Copy out, from the data below, each line in which the word "name" occurs.

(Data supplied)

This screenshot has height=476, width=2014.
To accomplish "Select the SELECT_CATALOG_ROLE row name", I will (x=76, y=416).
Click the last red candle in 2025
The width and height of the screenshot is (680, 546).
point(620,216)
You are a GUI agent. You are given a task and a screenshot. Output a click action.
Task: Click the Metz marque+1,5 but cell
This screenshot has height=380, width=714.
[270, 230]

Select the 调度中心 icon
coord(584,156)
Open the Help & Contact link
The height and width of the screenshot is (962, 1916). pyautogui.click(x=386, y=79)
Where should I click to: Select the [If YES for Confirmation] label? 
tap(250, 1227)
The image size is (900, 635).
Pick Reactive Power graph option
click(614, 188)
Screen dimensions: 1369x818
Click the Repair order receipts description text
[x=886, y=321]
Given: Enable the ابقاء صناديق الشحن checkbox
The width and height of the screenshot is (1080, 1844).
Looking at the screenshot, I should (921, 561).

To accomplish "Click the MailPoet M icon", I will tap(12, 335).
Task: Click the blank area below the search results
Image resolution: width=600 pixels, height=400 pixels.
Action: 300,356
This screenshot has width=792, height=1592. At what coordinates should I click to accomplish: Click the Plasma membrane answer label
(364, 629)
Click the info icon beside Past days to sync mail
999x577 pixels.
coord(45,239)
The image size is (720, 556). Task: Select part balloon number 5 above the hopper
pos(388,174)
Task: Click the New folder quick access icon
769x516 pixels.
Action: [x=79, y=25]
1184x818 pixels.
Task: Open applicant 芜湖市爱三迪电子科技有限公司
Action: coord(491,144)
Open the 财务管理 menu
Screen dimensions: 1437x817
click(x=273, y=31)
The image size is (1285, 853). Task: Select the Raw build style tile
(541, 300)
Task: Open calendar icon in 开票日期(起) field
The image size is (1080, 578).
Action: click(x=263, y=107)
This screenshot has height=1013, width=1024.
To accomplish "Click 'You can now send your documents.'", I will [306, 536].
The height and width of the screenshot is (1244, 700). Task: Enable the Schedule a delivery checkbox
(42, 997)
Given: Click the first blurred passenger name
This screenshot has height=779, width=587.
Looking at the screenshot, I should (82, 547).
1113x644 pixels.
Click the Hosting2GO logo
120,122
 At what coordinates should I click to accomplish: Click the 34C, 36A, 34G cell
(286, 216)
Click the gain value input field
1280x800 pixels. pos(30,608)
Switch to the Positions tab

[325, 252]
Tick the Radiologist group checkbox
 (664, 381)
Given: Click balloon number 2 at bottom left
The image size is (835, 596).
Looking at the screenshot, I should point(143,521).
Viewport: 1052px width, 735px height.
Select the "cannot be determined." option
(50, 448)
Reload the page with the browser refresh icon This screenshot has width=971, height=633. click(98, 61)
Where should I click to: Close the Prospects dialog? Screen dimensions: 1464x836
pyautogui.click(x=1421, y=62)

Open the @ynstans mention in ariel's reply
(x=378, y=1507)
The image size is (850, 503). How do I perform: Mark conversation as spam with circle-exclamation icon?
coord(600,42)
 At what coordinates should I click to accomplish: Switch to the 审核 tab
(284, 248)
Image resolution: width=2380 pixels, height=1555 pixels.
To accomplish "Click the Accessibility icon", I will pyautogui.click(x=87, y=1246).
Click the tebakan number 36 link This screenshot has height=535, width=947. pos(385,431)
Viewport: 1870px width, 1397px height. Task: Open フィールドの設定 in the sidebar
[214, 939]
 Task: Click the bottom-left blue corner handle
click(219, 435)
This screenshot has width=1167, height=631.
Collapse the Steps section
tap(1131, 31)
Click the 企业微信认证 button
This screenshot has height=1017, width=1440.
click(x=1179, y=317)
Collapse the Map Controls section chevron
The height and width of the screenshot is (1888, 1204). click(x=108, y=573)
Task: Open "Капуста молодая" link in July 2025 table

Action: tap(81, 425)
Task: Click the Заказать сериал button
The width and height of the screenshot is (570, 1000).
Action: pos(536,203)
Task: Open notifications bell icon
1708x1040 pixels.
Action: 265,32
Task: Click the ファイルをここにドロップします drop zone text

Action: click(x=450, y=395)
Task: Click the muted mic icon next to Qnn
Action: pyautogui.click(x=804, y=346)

(End Data supplied)

§ Your solution:
To accomplish "Select the SELECT_CATALOG_ROLE row name", I will (x=76, y=416).
Given: Click the first blurred passenger name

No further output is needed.